* Begin PAGE EXTRACT *

Ollie Stewart: The Afro-American’s man at the front

June 1944 was rife with banner headlines in newspapers worldwide, with the long-awaited invasion of Normandy ratcheting up the sense of urgency for the Western Allies.

One of the leading black newspapers in the United States, The Afro-American, was no different, though it had to wait a few days as a weekly published on Saturdays.

Afro-American correspondents had been deployed to various theaters for two years by that point, but the paper was caught flat-footed on D-Day. Perhaps its best-known war reporter, Ollie Stewart, had been back in the States for a few months after spending a year and a half with American troops in North Africa, Sicily and Italy, and the paper didn’t have anyone else in London among the horde of correspondents poised for the invasion of Northwest Europe.

Ollie Stewart

The events of June 6 immediately raised the stakes, so Stewart hopped a plane to England three days later and had filed his first report from London by Sunday the 11th. As a veteran frontline correspondent, Stewart was anxious to get across the Channel where the action was, but so were dozens if not hundreds of other reporters.

* End PAGE EXTRACT *
* Begin RECORDS SUPPLIED *

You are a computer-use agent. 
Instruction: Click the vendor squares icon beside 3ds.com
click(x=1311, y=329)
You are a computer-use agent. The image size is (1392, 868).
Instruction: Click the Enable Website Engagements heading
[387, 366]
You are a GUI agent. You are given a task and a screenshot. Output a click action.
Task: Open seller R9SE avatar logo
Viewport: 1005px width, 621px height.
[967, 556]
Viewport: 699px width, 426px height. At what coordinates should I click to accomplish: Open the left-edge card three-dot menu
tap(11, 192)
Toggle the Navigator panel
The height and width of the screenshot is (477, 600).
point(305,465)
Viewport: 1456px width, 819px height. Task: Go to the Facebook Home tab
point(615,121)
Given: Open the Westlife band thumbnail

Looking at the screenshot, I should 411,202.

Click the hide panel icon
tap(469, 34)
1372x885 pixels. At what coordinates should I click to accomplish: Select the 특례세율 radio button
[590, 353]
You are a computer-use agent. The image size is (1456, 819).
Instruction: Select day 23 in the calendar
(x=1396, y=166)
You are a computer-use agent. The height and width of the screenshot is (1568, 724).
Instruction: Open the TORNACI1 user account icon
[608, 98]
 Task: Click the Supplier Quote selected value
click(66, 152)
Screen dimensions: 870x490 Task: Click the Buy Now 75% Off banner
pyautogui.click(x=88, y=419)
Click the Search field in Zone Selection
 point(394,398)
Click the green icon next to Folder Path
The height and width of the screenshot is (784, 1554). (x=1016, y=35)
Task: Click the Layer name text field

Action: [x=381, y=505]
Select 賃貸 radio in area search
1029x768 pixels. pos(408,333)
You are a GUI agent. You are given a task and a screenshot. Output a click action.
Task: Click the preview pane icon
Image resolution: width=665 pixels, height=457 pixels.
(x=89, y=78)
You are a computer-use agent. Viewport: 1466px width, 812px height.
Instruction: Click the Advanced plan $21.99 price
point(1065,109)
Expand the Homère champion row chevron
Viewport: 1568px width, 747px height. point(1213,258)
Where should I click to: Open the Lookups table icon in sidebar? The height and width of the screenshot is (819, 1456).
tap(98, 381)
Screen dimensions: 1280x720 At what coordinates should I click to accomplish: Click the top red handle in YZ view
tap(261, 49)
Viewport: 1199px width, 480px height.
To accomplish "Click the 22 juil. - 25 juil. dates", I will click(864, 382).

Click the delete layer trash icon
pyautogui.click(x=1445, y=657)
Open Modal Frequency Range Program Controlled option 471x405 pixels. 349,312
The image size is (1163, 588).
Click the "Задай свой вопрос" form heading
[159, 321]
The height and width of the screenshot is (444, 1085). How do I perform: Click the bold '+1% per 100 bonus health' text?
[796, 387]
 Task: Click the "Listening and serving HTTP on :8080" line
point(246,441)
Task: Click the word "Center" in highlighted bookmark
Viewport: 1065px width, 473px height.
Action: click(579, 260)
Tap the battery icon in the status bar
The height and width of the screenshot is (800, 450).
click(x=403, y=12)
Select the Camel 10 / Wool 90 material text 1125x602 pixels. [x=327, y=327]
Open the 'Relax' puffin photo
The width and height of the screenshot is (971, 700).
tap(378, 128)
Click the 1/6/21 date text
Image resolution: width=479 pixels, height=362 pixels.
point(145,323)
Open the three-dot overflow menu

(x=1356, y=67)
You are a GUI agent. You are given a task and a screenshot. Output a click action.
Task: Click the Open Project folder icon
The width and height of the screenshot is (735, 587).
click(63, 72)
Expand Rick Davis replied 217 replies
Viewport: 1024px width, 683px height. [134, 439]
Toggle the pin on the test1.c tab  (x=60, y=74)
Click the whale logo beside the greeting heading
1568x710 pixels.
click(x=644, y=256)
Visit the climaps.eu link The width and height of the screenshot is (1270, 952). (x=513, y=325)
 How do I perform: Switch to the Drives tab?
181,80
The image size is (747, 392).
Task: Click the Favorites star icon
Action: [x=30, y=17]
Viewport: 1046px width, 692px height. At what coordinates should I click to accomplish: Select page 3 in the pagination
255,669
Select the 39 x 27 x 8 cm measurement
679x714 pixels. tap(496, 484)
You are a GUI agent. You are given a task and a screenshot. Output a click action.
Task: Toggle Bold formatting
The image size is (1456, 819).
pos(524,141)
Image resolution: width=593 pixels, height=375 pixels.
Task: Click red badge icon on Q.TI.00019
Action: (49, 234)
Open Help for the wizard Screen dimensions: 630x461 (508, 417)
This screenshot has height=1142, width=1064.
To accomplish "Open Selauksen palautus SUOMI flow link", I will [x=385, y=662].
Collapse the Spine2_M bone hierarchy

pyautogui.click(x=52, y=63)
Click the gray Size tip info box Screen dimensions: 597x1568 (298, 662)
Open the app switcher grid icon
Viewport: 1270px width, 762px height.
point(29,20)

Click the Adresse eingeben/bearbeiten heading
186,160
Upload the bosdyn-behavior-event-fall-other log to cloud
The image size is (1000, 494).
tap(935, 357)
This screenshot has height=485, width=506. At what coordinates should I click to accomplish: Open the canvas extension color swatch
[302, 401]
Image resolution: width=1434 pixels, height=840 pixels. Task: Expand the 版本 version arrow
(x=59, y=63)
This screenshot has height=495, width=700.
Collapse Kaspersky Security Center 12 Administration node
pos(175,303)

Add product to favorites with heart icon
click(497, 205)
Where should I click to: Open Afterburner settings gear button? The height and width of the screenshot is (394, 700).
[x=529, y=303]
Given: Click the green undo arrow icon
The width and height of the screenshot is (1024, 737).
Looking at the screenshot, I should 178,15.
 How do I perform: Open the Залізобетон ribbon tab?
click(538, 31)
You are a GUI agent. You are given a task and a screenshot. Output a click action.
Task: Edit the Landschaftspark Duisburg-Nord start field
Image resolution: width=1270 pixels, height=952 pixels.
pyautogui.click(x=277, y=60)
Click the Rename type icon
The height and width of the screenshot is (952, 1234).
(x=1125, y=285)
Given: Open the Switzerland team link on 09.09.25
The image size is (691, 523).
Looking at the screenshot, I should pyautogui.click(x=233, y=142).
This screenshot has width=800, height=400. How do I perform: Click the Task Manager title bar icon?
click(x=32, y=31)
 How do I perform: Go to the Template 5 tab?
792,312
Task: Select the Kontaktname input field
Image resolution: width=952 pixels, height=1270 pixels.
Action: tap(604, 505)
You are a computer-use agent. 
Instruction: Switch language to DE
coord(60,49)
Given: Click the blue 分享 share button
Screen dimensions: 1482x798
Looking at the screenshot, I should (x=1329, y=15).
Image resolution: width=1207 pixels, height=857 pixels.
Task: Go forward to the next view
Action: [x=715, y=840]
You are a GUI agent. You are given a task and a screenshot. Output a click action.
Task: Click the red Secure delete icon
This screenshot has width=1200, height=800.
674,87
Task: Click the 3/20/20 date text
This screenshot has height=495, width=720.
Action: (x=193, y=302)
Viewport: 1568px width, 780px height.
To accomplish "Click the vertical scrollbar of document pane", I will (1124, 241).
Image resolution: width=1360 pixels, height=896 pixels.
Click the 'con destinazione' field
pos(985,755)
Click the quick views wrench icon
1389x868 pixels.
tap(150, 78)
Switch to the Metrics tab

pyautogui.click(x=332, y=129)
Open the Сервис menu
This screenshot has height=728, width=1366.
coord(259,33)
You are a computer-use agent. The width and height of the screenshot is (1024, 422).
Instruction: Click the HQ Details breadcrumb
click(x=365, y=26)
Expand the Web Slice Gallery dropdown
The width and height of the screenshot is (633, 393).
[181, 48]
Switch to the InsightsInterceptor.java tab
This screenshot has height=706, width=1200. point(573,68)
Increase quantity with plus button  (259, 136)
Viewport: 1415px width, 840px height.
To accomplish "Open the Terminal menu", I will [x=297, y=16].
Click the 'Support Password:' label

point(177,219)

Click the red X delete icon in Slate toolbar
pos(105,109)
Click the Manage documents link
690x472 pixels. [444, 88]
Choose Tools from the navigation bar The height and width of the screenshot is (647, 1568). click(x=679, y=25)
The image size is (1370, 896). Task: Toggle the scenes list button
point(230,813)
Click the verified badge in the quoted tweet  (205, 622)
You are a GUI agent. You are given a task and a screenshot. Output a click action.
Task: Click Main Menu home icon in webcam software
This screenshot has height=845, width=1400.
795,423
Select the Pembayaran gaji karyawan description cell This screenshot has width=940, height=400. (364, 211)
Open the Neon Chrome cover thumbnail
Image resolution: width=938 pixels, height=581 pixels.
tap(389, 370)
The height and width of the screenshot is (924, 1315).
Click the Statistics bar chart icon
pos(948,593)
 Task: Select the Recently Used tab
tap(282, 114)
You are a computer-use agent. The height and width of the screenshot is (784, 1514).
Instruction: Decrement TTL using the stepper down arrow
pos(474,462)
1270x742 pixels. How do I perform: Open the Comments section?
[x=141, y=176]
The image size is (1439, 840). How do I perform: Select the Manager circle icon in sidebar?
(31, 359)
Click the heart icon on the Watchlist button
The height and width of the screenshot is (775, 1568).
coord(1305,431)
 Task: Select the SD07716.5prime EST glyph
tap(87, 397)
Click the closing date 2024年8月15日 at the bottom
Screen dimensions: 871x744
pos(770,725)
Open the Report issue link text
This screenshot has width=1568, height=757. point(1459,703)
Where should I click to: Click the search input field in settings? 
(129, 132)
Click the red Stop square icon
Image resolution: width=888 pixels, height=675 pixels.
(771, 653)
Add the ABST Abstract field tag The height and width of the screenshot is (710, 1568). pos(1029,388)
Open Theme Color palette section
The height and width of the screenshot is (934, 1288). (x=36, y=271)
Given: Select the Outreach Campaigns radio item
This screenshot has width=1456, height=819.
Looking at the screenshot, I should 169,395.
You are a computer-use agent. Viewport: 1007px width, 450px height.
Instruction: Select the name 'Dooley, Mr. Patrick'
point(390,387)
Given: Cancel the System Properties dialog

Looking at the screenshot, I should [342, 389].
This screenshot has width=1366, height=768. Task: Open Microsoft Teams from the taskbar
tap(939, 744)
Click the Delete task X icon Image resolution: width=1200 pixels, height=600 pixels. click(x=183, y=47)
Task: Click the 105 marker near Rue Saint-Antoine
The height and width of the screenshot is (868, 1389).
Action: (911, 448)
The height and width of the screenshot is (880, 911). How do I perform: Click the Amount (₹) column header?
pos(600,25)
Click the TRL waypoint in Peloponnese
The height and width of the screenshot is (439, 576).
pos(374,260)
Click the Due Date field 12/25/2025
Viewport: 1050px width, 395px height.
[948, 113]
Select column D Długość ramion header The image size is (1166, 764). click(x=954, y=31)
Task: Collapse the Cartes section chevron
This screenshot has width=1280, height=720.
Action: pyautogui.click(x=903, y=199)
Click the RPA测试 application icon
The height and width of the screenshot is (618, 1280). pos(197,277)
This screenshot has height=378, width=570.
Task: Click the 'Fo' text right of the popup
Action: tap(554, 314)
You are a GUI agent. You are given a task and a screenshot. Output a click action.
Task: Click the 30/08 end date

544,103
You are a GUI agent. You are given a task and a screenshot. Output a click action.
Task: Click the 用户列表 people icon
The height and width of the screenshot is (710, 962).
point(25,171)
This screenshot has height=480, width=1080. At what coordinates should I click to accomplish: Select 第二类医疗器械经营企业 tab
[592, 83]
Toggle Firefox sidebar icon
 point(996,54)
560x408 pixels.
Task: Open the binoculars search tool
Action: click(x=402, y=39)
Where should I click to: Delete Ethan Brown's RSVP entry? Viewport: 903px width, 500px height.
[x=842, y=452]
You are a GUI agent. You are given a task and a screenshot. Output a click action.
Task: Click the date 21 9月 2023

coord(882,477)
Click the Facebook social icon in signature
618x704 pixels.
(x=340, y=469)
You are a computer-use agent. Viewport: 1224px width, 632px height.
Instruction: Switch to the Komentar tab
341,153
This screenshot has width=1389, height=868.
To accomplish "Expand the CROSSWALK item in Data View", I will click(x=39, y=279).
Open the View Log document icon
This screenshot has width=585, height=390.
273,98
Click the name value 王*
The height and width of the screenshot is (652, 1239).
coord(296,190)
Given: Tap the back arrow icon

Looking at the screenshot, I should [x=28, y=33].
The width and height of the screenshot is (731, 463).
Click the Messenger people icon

* End RECORDS SUPPLIED *

### GOAL
In the piece on Ollie Stewart, how long had he spent with American troops in North Africa, Sicily and Italy before returning to the States?

### FULL OUTPUT
A year and a half.